### Task description:
Transcribe exactly, and without pictures, only the lines from the one bearing "Open the 新手教程 tutorial link" through the final line of the data below.

### Records supplied:
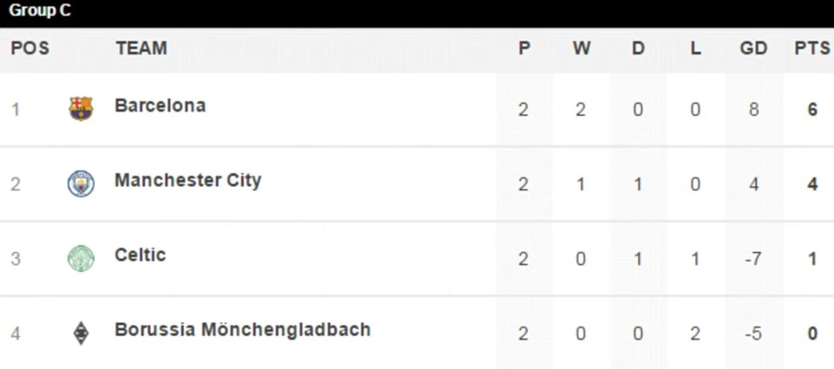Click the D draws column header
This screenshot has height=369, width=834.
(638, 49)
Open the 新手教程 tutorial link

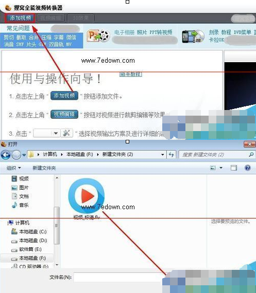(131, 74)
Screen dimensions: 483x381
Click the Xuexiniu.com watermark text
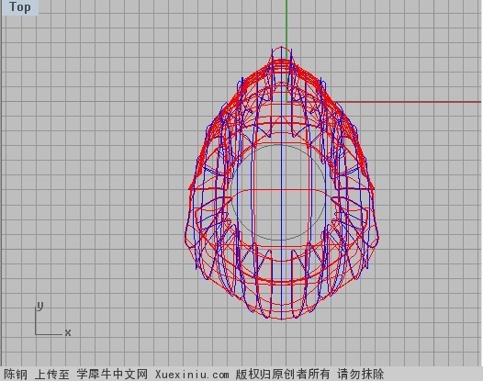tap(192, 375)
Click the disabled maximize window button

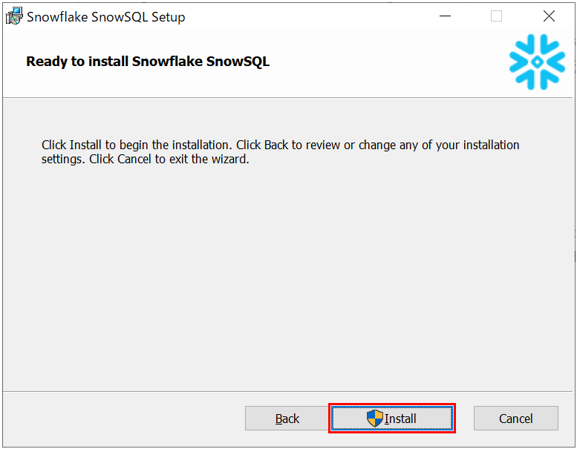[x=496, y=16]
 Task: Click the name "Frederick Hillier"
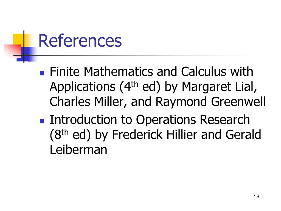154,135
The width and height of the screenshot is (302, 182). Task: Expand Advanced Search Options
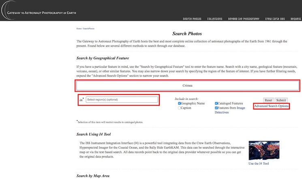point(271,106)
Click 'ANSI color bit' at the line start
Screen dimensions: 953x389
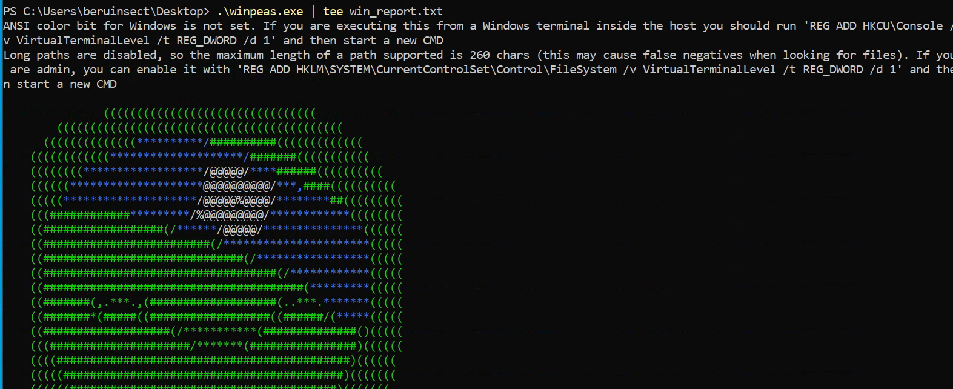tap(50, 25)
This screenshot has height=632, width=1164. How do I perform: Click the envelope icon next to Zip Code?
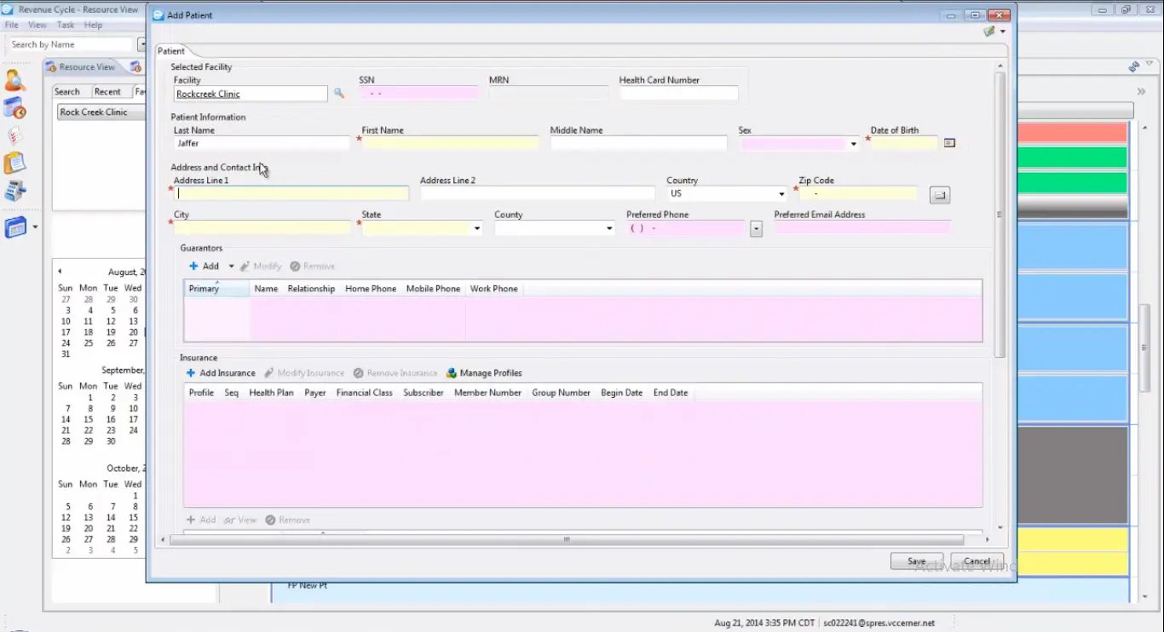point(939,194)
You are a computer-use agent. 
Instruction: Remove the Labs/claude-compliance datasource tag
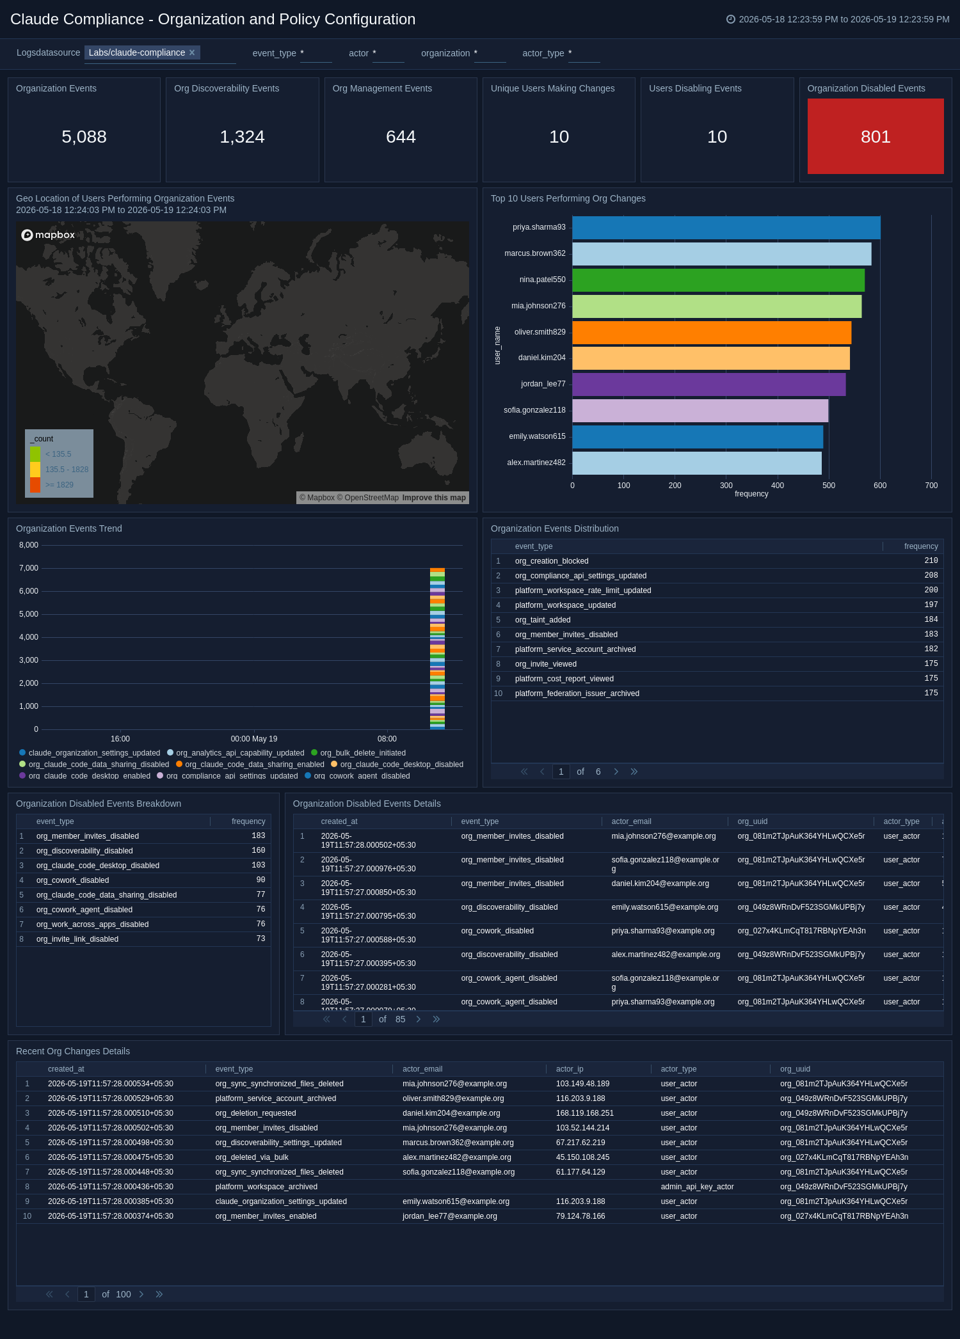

### Solution below:
Open the 新手教程 tutorial link

(131, 74)
Screen dimensions: 483x381
Click the Xuexiniu.com watermark text
tap(192, 375)
Click the disabled maximize window button

[x=496, y=16]
 Task: Click the name "Frederick Hillier"
154,135
The width and height of the screenshot is (302, 182). Task: Expand Advanced Search Options
point(271,106)
Click 'ANSI color bit' at the line start
Screen dimensions: 953x389
tap(50, 25)
This screenshot has height=632, width=1164. How do I perform: Click the envelope icon next to Zip Code?
point(939,194)
You are a computer-use agent. 
Instruction: Remove the Labs/claude-compliance datasource tag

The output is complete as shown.